We do this either iteratively for each token or word in the prompt, or using hierarchical perturbation.

Attribution

  • Look at the change in the probability of the completion.

  • Look at the change in the meaning of the completion (using embeddings).

We calculate this for each output token in the completion – so you can see not only how each input token influenced the output overall, but also how each input token affected each output token individually.

Caveat

Since we don’t have access to closed-source tokenisers or embeddings, we use a proxy – in this case, GPT2′s. This isn’t ideal for obvious reasons, and potentially obscures important subtleties. But it’s the best we can do.

Why?

PIZZA has some really nice properties. It’s completely model-agnostic – since we wanted to tackle attribution for GPT4, we couldn’t assume access to any internal information. With minimal adaptation, this methods will work with any LLM (including those behind APIs), and any future models, even if their architectures are wildly different.

And I think attribution is useful. It provides another window into model behaviour. At very least, it helps you craft prompts that elicit the behaviours you want to study – and I suspect it might be useful in a few other ways. If we can understand typical attribution patterns, might we be able to identify atypical (dangerous) ones: hallucination, deception, steganography?

Work to be done

We welcome contributions to the repo, and would love to see experimental results using what we’ve built. Here are some ideas for future work:

Research

  • Detecting hallucination? I wonder if the attribution patterns vary between truthful/​hallucinated outputs? One might expect lower attribution scores in general where completions are wholly or partly hallucinated.

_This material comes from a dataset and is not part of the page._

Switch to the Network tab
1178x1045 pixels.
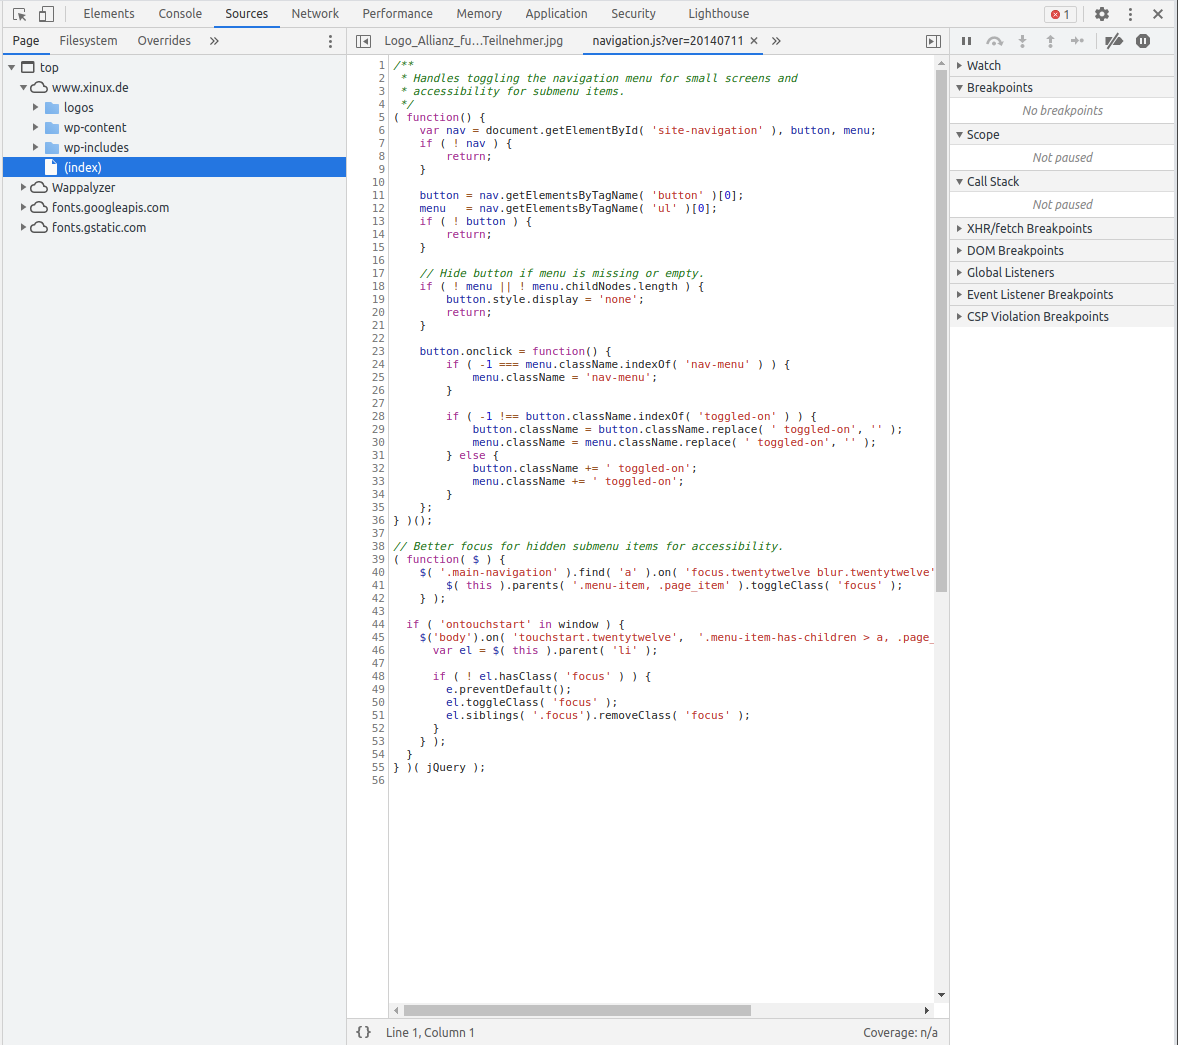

  • Detecting deception? Similarly, we might expect to see different attribution patterns over inputs that result in deceptive behaviour. Needs study.

  • Detecting steganography? Unusual attribution patterns could point to encoded messages in seemingly natural text.

  • Overall, I suspect attribution patterns might provide a meaningful insight into the input/​output relationship of even completely closed, API-gated models. I’d like to better understand what these patterns correlate with. Can we collect a lot (e.g. attributions when model responds with a lie, vs honestly) and cluster them? Do particular attribution distributions fingerprint behaviours? Can we use attribution outliers to flag potentially dangerous behaviour?

Engineering

  • Extend our attributor class to support other LLM APIs (Claude, Gemini?).

  • Benchmark different perturbation substrates and attribution strategies in terms of efficiency (pretty straightforward – under which circumstances is method A faster than method B for the same result?) and accuracy (this is harder, because we don’t have a ground truth).

  • Add a module that allows the user to specify a target output (or semantic output region, e.g. “contains bomb instructions”), and see how the input should change to maximise the probability of it.

  • Support attribution of sequential user/​assistant interactions in a chat context.

  • Prettily display output token probabilities as a heatmap

  • With scratchpad functionality for internal reasoning?

  • Multimodal inputs! Hierarchical perturbation and the other saliency mapping/​attribution methods we employ for black-box systems also work on images (and theoretically should work on any modality), but the code doesn’t support it yet.

  • And much more! Please feel free to create issues and submit PRs.